* **WORK REQUIRED**
Update the entries from the line with "Locate an element" to the line with "center [64, 863]." by replacing "element" with "item". Give those lines back with no other changes.

[Collected data entries]
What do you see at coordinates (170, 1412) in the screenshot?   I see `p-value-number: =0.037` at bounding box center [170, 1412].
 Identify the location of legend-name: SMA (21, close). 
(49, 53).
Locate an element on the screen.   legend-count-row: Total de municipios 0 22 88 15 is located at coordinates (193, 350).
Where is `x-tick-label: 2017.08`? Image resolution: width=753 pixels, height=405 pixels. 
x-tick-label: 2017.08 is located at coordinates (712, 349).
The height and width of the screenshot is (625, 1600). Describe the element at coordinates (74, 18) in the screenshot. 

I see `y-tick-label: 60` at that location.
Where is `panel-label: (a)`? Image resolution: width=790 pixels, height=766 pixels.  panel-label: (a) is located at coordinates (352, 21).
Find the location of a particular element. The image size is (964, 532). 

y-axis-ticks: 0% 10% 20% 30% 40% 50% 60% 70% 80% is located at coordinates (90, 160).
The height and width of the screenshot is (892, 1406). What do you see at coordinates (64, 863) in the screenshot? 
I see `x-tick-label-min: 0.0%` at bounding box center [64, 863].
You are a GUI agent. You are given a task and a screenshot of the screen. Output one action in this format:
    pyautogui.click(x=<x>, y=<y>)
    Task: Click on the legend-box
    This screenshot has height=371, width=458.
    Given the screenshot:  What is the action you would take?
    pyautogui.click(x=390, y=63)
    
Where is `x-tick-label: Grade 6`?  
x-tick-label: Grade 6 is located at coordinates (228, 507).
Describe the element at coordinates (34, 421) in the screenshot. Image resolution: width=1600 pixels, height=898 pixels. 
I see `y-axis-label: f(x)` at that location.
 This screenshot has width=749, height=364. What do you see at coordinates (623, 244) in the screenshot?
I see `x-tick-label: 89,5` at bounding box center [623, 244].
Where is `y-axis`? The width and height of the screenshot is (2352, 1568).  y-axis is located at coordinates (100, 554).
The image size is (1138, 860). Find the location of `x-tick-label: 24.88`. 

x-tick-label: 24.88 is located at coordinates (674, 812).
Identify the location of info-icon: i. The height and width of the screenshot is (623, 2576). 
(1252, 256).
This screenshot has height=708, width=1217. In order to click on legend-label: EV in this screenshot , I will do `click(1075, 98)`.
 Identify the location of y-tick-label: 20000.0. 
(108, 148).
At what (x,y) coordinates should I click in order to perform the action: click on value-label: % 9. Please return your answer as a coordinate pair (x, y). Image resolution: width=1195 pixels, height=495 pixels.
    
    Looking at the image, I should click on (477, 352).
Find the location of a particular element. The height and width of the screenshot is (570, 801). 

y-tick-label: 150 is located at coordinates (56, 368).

* **YOUR SOLUTION**
Locate an item on the screen.   legend-count-row: Total de municipios 0 22 88 15 is located at coordinates (193, 350).
Where is `x-tick-label: 2017.08`? Image resolution: width=753 pixels, height=405 pixels. 
x-tick-label: 2017.08 is located at coordinates (712, 349).
The height and width of the screenshot is (625, 1600). Describe the item at coordinates (74, 18) in the screenshot. 

I see `y-tick-label: 60` at that location.
Where is `panel-label: (a)`? Image resolution: width=790 pixels, height=766 pixels.  panel-label: (a) is located at coordinates (352, 21).
Find the location of a particular item. The image size is (964, 532). 

y-axis-ticks: 0% 10% 20% 30% 40% 50% 60% 70% 80% is located at coordinates (90, 160).
The height and width of the screenshot is (892, 1406). What do you see at coordinates (64, 863) in the screenshot? 
I see `x-tick-label-min: 0.0%` at bounding box center [64, 863].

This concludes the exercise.